On an unrelated note (I told ya'll, lots o' thoughts) School is starting back up for the year.
* I am excited and also SUPER, let me spell that out for you- S-U-P-E-R, stressed out about it.
* I'm taking 3 classes this term (same as last), planning a wedding for October, and trying to work enough to pay all the bills such as electricity, water, gas for my car, etc.
* I know for a fact that one class in particular is going to be excessively challenging. I was asked to go ahead and take a 2nd year class as a 1st year grad student because my advisor/teacher thought I could handle it. While that is very flattering it is also nerve-wracking because I feel like a baby guppy swimming around in the big bad ocean. I've never been one to make things easy on myself so I guess this is really no different from my everyday life.

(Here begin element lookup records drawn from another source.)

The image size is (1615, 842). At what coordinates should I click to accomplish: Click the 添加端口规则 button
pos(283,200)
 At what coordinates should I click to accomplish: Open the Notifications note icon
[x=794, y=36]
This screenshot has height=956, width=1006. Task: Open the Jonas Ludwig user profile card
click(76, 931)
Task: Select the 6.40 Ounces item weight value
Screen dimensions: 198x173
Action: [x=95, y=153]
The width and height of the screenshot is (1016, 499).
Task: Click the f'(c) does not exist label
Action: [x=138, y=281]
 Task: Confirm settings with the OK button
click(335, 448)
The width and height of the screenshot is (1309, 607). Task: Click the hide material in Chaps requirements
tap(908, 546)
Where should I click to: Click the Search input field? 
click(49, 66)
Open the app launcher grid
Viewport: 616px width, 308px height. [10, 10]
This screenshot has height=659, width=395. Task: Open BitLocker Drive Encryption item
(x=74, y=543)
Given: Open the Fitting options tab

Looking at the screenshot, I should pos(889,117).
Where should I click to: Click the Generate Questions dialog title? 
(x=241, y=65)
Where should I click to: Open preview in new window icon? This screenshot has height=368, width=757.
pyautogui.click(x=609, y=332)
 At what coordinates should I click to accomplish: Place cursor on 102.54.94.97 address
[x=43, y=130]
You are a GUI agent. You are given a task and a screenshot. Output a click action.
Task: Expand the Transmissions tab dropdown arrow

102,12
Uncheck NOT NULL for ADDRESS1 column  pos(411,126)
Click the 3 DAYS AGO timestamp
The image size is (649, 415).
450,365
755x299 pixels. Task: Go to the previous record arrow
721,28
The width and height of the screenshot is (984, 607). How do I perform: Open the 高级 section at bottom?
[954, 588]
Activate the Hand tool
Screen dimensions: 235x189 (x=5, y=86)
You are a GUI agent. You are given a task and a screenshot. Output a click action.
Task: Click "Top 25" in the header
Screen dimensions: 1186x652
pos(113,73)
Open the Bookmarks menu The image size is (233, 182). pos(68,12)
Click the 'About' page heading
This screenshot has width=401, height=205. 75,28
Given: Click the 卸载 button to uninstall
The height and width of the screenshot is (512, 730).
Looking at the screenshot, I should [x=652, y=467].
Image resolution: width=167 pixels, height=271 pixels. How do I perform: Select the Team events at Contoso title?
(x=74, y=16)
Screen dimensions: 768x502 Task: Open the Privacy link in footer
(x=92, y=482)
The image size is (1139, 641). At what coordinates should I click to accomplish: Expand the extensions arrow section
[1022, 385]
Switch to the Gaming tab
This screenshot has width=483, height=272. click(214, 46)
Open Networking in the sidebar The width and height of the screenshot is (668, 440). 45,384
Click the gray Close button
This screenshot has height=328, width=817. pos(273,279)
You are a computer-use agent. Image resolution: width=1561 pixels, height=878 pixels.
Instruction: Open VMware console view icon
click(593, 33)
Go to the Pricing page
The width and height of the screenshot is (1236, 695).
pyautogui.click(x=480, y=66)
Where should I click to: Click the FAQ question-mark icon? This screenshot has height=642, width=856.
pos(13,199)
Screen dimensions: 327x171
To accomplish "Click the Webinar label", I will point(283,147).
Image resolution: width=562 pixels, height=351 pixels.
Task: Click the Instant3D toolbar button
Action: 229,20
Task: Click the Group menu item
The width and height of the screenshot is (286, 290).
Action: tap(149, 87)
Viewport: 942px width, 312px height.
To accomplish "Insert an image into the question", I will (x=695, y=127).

On a side note: Can we PLEASE talk about the ridiculous expenses of books????! It makes me want to throw something, seriously. I get a stipend check every term for the program I am in, and this term I am not even sure I will have anything leftover after I calculate in the price of books. Un-freakin-believable.  That's all I'm going to say for now, except having to buy 9 textbooks for the term (with almost all of those going into the triple digits in price) is a bit excessive, don't we agree?


On a fun note: I also recently had my bridal shower/bachelorette party with all of my ladies and had a blast! I was actually pretty nervous for the shower because it is all about you, with all these people staring at you and expecting you to keep the conversation flowing and all that jazz. I can hold a conversation, sure, but when I am nervous I tend to think I have suddenly become a comedian. What? Laughter is known to break the ice! Duh! But after the initial awkwardness I loosened up and had so much fun! I can't believe so many people got together and put in all that effort to make something so special for me!

Alright, I think that's all I've got in me for today. If anyone out there is reading this feel free to pipe in on the kitty decision. I'll take all the advice and words of wisdom I can get.